I found myself staring at my plate during lunch today. The sight of my meal triggered some memory in me.
It wasn't an exciting meal, but it was a very familiar one. I had a scoop of this macaroni-tuna-egg-salad-type-thing and two slices of banana bread spread with cream cheese. Don't worry, it doesn't offend me if that sounds unappetizing to you. I know. It's kind of a weird meal.
I have no name for the type-thing I was eating. I just know it was this concoction that my mom brought out frequently during the summer growing up on our family's dairy farm. I think maybe she made it up. She probably kept making it for two reasons. One, everyone ate it. (Even my ridiculously picky older brother Dean, which is saying more than you know.) Two, it is served cold and therefore could be easily transported to the field in a Tupperware container to meet Dad or whomever on the tractor for a quick picnic lunch.
And the banana bread with cream cheese on top? Yep, another combination my mother always ate. You should try it - it's tasty.
It's funny how much I unconsciously find myself doing the very things my mother used to do. And how missing someone changes and morphs through time.
I still miss my mom. Maybe even more now than I have before. But it's different. It's not the hungry, devouring everything in its path sort of grief that the early days held. It's a more subtle sorrow.

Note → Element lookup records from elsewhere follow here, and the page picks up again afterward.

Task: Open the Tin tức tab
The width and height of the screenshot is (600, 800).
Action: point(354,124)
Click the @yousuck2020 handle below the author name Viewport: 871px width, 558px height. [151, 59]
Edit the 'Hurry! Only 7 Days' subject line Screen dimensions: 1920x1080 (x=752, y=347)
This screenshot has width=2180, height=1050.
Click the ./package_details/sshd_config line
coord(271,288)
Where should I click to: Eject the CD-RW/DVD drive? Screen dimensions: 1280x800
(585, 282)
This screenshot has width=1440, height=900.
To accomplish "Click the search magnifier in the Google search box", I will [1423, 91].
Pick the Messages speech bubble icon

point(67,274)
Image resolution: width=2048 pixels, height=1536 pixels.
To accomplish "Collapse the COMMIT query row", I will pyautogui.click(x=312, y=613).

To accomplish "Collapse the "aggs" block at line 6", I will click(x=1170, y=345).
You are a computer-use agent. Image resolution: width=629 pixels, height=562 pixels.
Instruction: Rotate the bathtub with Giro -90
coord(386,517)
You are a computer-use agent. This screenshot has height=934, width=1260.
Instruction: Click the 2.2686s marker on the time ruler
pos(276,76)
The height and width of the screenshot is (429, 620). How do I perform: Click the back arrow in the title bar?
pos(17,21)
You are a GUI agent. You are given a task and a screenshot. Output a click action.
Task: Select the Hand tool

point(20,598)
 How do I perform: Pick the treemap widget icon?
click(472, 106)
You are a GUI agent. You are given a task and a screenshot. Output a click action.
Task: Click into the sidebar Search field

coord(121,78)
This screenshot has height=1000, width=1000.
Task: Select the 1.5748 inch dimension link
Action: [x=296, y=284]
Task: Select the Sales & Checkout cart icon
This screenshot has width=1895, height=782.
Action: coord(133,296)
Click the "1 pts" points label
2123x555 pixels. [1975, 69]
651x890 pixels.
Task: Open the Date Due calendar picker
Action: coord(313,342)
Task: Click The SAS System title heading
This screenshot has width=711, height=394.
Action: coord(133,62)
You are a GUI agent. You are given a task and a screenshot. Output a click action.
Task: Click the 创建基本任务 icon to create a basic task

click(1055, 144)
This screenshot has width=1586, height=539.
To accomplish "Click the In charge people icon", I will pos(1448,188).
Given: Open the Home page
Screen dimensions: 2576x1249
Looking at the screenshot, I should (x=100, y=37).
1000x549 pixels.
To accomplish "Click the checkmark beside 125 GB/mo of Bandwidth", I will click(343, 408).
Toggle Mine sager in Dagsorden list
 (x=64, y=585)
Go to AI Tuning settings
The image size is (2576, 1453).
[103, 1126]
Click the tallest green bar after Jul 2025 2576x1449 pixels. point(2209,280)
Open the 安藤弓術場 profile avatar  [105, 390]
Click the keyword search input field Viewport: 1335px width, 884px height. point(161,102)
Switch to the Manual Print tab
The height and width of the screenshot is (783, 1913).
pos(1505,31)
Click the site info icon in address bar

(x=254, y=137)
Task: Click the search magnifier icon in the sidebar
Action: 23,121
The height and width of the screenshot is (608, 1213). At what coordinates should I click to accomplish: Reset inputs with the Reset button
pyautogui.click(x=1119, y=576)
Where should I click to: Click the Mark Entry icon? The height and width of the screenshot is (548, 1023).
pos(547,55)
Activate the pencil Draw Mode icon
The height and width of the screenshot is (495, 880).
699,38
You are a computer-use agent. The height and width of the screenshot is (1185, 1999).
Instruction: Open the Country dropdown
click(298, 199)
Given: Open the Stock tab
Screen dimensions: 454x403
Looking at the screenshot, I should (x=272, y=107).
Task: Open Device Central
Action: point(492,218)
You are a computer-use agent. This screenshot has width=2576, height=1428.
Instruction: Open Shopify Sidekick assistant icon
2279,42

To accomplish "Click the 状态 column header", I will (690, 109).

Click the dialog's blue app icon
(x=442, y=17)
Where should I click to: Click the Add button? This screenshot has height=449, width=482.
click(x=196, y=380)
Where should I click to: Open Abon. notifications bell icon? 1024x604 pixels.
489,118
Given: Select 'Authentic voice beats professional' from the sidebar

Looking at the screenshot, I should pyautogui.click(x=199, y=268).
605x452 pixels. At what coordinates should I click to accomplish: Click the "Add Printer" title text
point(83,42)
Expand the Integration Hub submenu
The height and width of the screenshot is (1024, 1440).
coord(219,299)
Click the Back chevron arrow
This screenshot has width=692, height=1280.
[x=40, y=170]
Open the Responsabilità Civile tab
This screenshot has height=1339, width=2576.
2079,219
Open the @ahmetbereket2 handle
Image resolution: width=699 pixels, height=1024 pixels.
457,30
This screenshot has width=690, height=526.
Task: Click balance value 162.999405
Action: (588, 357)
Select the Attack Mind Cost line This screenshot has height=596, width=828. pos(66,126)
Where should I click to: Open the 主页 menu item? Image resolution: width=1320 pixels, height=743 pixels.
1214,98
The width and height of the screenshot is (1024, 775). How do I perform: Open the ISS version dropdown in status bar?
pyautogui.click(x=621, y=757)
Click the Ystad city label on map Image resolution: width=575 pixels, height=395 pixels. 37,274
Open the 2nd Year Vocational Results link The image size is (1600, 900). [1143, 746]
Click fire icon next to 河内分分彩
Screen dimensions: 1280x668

I'm sad she doesn't know my children.
I miss her godly perspective and her gentle reminders of where I have been that always encouraged me to be patient when I wished my children were...somehow farther down the path. (Particularly one teenager I know. How I long for those gentle reminders that I too wore clothes of which my mother disapproved and listened to bands that were not her favorite. Loudly. And often.)
But there's so much joy in the remembering as well.
C.S. Lewis said, "Sorrow, however, turns out to be not a state but a process. It needs not a map but a history."
I love to tell my children stories of growing up in Virginia. On a stinky cow farm. And playing with my brothers. Sharing a bedroom with all SIX of us for four long years. (You think I'm kidding.) Hiding in the cornfield. Camping by the pond. Sleeping in the feed room. Playing with matchbox cars in the sand. And eating macaroni-tuna-egg-salad-type-things in the shade with my family.